Tentang dekat
yang diharuskan bersekat.
Hai, kita tahu ini sakit, tapi
bertahanlah dari segala apa yang akan datang menggigit. Kita pernah terjebak
dalam belenggu kesendirian yang panjang, dan kupikir, kita bukanlah lagi
seseorang yang akan dengan mudah dikalahkan keadaan. Namun, andai ternyata
nanti rindu itu tak lagi mau mengajakmu bersahabat, maka ingatlah. Aku hidup di
hatimu, dan sampai kapanpun akan selalu begitu.
Tenang saja. Perihal menanti, aku
telah cukup terlatih. Bahkan sekalipun itu untuk yang lupa jalannya kembali,
diriku sudah pernah sebegitunya diuji. Jadi berhentilah menangis. Bila netramu
berair, dikarenakan temu yang kau harapkan itu tak kunjung hadir, pandangi saja
potret diriku, ingat bahwa tanganku pernah mengusap air matamu yang jatuh.
Jika telingamu haus mendengar
suaraku, ingatlah bahwa di antara dinginya udara dan sunyinya malam, bisikku
lirih menyebut namamu. Bila kata cinta dariku kau butuh untuk menenangkan
resahmu, dan waktu tak meluaskanku untuk menyampaikan semua itu, ingatlah. Kau
puisi terindah yang tak pernah mampu kutulis.
Terkadang, kita memang akan
berberat hati akan sesuatu yang menguji, namun di balik dari semua yang terasa
mematahkan hati, kita dilatih untuk lebih baik lagi.
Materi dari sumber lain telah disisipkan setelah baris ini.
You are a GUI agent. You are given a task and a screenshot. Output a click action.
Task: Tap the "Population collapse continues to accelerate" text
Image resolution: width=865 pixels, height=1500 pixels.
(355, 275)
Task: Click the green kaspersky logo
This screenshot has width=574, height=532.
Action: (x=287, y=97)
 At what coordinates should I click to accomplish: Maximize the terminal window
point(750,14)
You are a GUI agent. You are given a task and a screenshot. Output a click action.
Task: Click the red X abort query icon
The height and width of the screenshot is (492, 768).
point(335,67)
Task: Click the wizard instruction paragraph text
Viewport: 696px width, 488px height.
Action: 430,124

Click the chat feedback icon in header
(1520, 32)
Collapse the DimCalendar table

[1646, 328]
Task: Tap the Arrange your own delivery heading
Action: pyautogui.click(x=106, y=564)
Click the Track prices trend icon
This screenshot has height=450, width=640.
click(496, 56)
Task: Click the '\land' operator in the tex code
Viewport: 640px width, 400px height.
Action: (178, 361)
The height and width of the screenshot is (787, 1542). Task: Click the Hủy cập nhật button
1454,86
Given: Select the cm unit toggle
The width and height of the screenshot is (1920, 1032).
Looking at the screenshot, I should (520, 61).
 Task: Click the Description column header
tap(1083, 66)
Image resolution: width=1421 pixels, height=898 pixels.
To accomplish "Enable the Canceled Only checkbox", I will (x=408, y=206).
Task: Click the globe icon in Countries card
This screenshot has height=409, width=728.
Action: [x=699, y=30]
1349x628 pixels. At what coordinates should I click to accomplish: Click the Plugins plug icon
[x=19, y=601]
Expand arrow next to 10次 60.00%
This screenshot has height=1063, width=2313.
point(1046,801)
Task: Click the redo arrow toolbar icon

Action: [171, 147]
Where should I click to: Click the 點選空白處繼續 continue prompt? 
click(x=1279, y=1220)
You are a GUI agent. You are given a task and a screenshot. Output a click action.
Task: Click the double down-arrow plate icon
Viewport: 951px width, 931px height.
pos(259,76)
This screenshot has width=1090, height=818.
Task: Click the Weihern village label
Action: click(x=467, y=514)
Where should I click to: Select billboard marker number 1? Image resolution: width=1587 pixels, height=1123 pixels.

Percayalah, waktu sudah
menyiapkan sesuatu yang indah dikemudian hari. Entah bagaimana nanti, aku tak
peduli. Biar saja aku memaku hati, atau memasung diri menantimu kembali.
Dan akan bagaimana aku tanpamu
setelah ini, mungkin aku akan sulit terbiasa. Tapi tak masalah, berapapun
lamanya, aku masihlah seseorang yang akan keras kepala memeluk setianya. Biarlah
saja tulisan-tulisanku yang menemaniku melewati ketiadaan dirimu, kan kutabung
semua isi perasaan selama aku menunggu. Kan kujadikan semua isi hati yang
merintih sebagai puisi, yang kutulis, dan yang akan kau baca. Setelah kau
kembali.
Peluklah saja semua ketidak
relaan itu sekarang, jadikan pupuk terbaik, untuk cinta yang kau bawa.